Re: [PATCH 02/13] mm/rmap: update to new mmu_notifier semantic

From: Jerome Glisse
Date: Wed Aug 30 2017 - 20:47:32 EST


On Wed, Aug 30, 2017 at 04:25:54PM -0700, Nadav Amit wrote:
> [ccâing IOMMU people, which for some reason are not ccâd]
>
> Andrea Arcangeli <aarcange@xxxxxxxxxx> wrote:
>
> > On Wed, Aug 30, 2017 at 11:00:32AM -0700, Nadav Amit wrote:
> >> It is not trivial to flush TLBs (primary or secondary) without holding the
> >> page-table lock, and as we recently encountered this resulted in several
> >> bugs [1]. The main problem is that even if you perform the TLB flush
> >> immediately after the PT-lock is released, you cause a situation in which
> >> other threads may make decisions based on the updated PTE value, without
> >> being aware that a TLB flush is needed.
> >>
> >> For example, we recently encountered a Linux bug when two threads run
> >> MADV_DONTNEED concurrently on the same address range [2]. One of the threads
> >> may update a PTE, setting it as non-present, and then deferring the TLB
> >> flush (for batching). As a result, however, it would cause the second
> >> thread, which also changes the PTEs to assume that the PTE is already
> >> non-present and TLB flush is not necessary.
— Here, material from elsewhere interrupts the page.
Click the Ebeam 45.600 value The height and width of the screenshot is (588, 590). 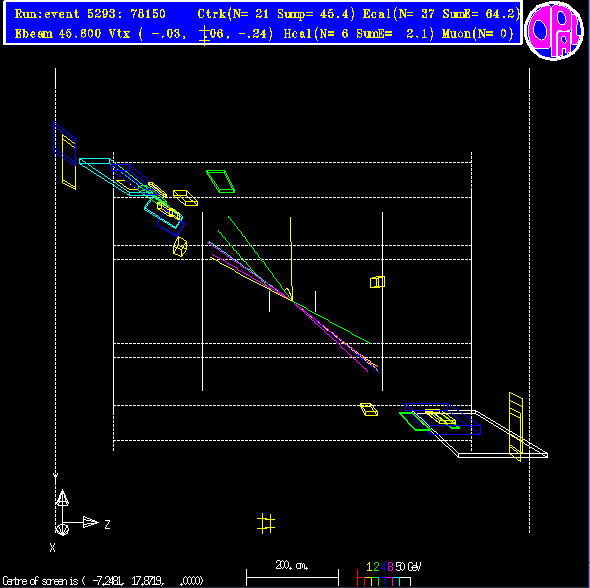[58, 34]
As a result the second core may
> >> still hold stale PTEs in its TLB following MADV_DONTNEED.
> >
> > The source of those complex races that requires taking into account
> > nested tlb gather to solve it, originates from skipping primary MMU
> > tlb flushes depending on the value of the pagetables (as an
> > optimization).
> >
> > For mmu_notifier_invalidate_range_end we always ignore the value of
> > the pagetables and mmu_notifier_invalidate_range_end always runs
> > unconditionally invalidating the secondary MMU for the whole range
> > under consideration. There are no optimizations that attempts to skip
> > mmu_notifier_invalidate_range_end depending on the pagetable value and
> > there's no TLB gather for secondary MMUs either. That is to keep it
> > simple of course.
> >
> > As long as those mmu_notifier_invalidate_range_end stay unconditional,
> > I don't see how those races you linked, can be possibly relevant in
> > evaluating if ->invalidate_range (again only for iommuv2 and
> > intel-svm) has to run inside the PT lock or not.
>
> Thanks for the clarifications. It now makes much more sense.
>
> >
> >> There is a swarm of such problems, and some are not too trivial. Deferring
> >> TLB flushes needs to be done in a very careful manner.
> >
> > I agree it's not trivial, but I don't think any complexity comes from
> > above.
> >
> > The only complexity is about, what if the page is copied to some other
> > page and replaced, because the copy is the only case where coherency
> > could be retained by the primary MMU. What if the primary MMU starts
> > working on the new page in between PT lock release and
> > mmu_notifier_invalidate_range_end, while the secondary MMU is stuck on
> > the old page? That is the only problem we deal with here, the copy to
> > other page and replace. Any other case that doesn't involve the copy
> > seems non coherent by definition, and you couldn't measure it.
> >
> > I can't think of a scenario that requires the explicit
> > mmu_notifier_invalidate_range call before releasing the PT lock, at
> > least for try_to_unmap_one.
> >
> > Could you think of a scenario where calling ->invalidate_range inside
> > mmu_notifier_invalidate_range_end post PT lock breaks iommuv2 or
> > intel-svm? Those two are the only ones requiring
> > ->invalidate_range calls, all other mmu notifier users are safe
> > without running mmu_notifier_invalidate_range_end under PT lock thanks
> > to mmu_notifier_invalidate_range_start blocking the secondary MMU.
> >
> > Could you post a tangible scenario that invalidates my theory that
> > those mmu_notifier_invalidate_range calls inside PT lock would be
> > superfluous?
> >
> > Some of the scenarios under consideration:
> >
> > 1) migration entry -> migration_entry_wait -> page lock, plus
> > migrate_pages taking the lock so it can't race with try_to_unmap
> > from other places
> > 2) swap entry -> lookup_swap_cache -> page lock (page not really replaced)
> > 3) CoW -> do_wp_page -> page lock on old page
> > 4) KSM -> replace_page -> page lock on old page
> > 5) if the pte is zapped as in MADV_DONTNEED, no coherency possible so
> > it's not measurable that we let the guest run a bit longer on the
> > old page past PT lock release
>
> For both CoW and KSM, the correctness is maintained by calling
> ptep_clear_flush_notify(). If you defer the secondary MMU invalidation
> (i.e., replacing ptep_clear_flush_notify() with ptep_clear_flush() ), you
> will cause memory corruption, and page-lock would not be enough.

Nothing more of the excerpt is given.